We wrześniu, z okazji 29. urodzin, napisała na Instagramie: „Kończą pewien etap mojego, w gruncie rzeczy, beztroskiego życia”. Co miała na myśli? Wielkie zmiany! Martyna jest bowiem w szóstym miesiącu ciąży, a ojcem dziecka jest Jarek. Niestety, modelka twierdzi, że mężczyzna odwrócił się od niej i nie utrzymuje z nią kontaktu!
– Tak, to prawda.

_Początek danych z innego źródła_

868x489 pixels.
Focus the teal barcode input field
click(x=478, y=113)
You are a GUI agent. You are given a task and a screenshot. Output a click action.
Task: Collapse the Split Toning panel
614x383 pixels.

Jestem w ciąży z Jarkiem Bieniukiem. (…) Uznał to za problem. (…) Postanowił nie interesować się nawet tym, jak ja się czuję, i nie ma ze mną kontaktu – wyznała rozpaczliwie tygodnikowi „Na Żywo”.
W rozmowie z nami Martyna nie była wylewna, czemu nie ma się co dziwić. Przechodzi teraz trudny czas, nie potrzebuje więc na głowie kolejnych kłopotów. – Nie będę udzielać już więcej wypowiedzi poza tą, której już udzieliłam. Zawarłam w niej wszystko i całą prawdę. Jest, jak jest… – mówi rozgoryczona. Przyszła mama potrzebuje zatem spokoju.
Nie wiadomo, jak te rewelacje skomentuje sam zainteresowany. Na naszą prośbę o komentarz wczoraj w ogóle nie odpowiedział.